The Empathy Triad

Written on the 11 August 2015

We talk about empathy most commonly as a single attribute. But a close look at where leaders are focusing when they exhibit it reveals three distinct kinds, each important for leadership effectiveness:

  • cognitive empathy - the ability to understand another person's perspective;

  • emotional empathy - the ability to feel what someone else feels;

  • empathic concern - the ability to sense what another person needs from you.

Cognitive empathy enables us to explain ourselves in meaningful ways.

A useful skill indeed, when working with others to achieve outcomes. Contrary to what you might expect, exercising cognitive empathy requires leaders to think about feelings rather than to feel them directly.

An inquisitive nature feeds cognitive empathy. As one successful executive with this trait puts it, "I've always just wanted to learn everything, to understand anybody that I was around why they thought what they did, why they did what they did, what worked for them, and what didn't work."

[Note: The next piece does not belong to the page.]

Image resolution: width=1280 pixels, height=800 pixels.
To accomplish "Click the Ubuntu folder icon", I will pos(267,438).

Cognitive empathy is linked to self-awareness. The circuits of prefrontal cortex enable us to think about our own thoughts and to monitor the feelings that flow from them; and let us apply the same reasoning to other people's minds when we choose to direct our attention that way.
 

Emotional empathy is important for effective mentoring, managing clients, and reading group dynamics.

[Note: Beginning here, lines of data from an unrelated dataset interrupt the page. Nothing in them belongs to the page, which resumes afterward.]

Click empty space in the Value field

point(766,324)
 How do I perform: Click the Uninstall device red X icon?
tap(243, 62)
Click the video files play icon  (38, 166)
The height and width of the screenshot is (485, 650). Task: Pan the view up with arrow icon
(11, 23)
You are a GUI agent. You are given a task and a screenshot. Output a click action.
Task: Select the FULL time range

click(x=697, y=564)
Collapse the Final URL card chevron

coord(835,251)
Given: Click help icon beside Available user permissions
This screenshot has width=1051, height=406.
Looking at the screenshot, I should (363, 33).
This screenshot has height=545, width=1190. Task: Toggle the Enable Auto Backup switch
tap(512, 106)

It springs from ancient parts of the brain beneath the cortex: the amygdala, the hypothalamus, the hippocampus, and the orbitofrontal cortex, which allow us to feel fast without thinking deeply.

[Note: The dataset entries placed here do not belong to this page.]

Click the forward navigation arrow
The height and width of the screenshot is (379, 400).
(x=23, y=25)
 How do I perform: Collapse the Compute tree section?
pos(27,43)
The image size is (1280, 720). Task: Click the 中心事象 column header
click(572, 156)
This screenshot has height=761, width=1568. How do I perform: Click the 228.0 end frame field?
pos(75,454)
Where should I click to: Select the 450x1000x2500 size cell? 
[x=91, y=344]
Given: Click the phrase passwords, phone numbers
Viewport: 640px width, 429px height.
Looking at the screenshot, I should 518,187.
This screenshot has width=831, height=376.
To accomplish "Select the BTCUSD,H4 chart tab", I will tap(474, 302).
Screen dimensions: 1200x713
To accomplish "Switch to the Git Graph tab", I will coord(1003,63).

They tune us in by arousing in our bodies the emotional states of others: I literally feel your pain. Mirror neurons cause my brain patterns match up with yours when I listen to you tell a gripping story. As Tania Singer, the director of the social neuroscience department at the Max Planck Institute for Human Cognitive and Brain Sciences, in Leipzig, says, "You need to understand your own feelings to understand the feelings of others." Accessing your capacity for emotional empathy depends on combining two kinds of attention: a deliberate focus on your own echoes of someone else's feelings and an open awareness of that person's face, voice, and other external signs of emotion.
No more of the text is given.